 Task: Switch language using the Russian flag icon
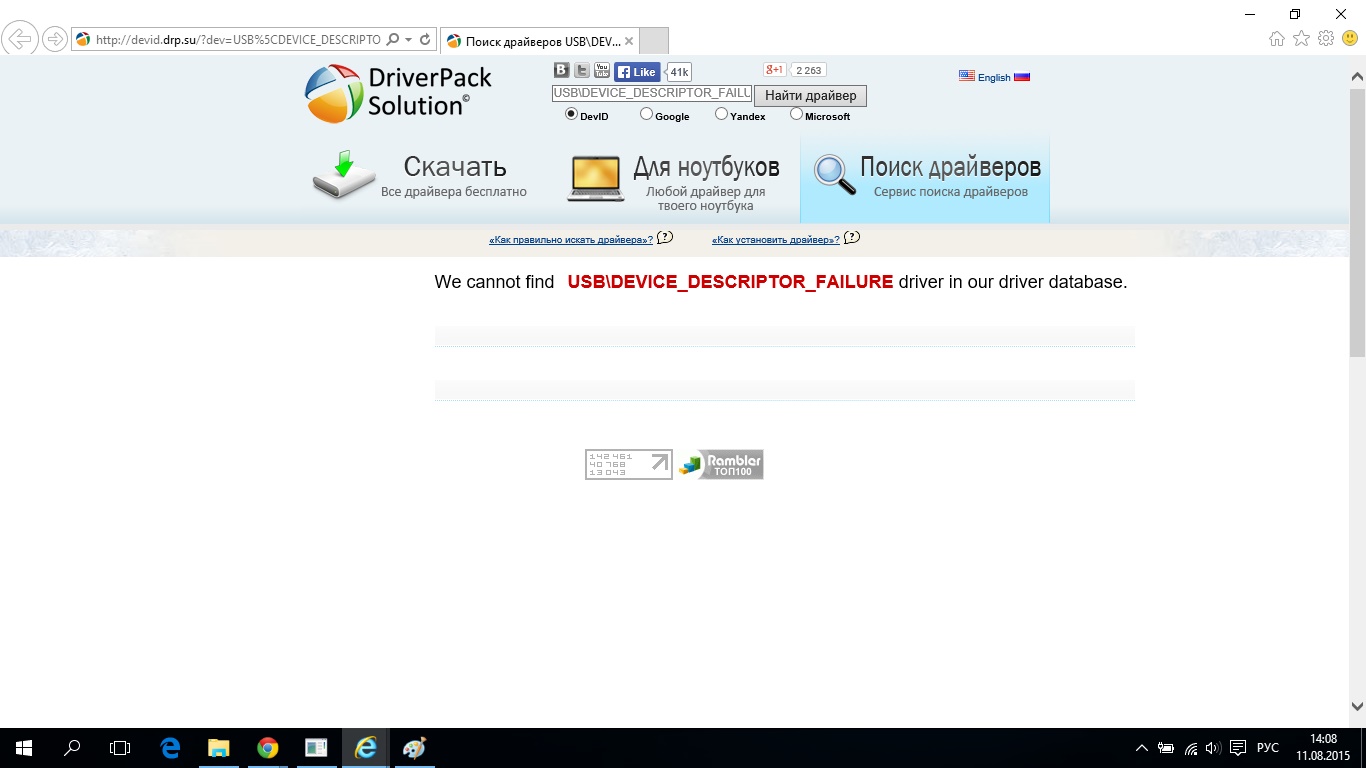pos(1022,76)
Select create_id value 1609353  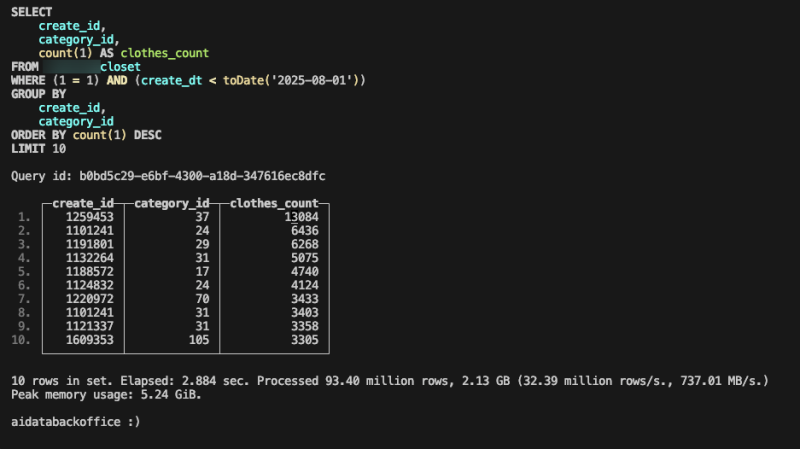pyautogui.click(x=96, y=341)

====

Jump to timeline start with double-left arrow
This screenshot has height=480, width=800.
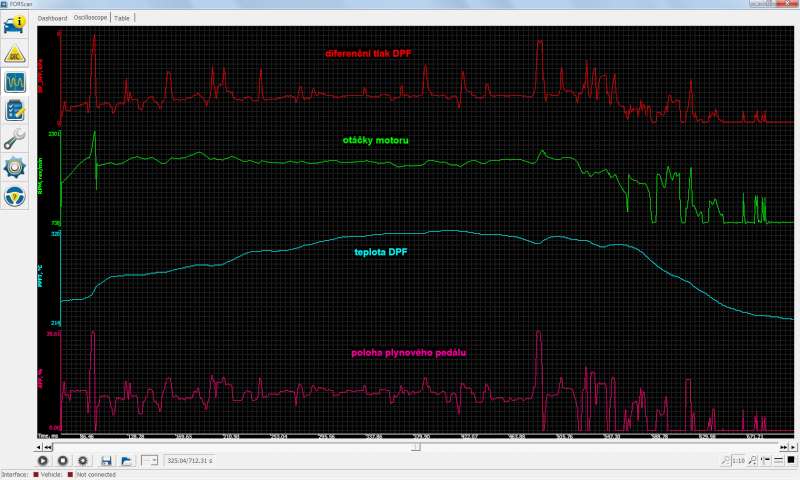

====

• _Exercise instructions_: Retype exactly the lines above, from the one with "Jump to timeline start with double-left arrow" through the one with "This screenshot has height=480, width=800.", inclusive.

• _Exercise response_:
Jump to timeline start with double-left arrow
This screenshot has height=480, width=800.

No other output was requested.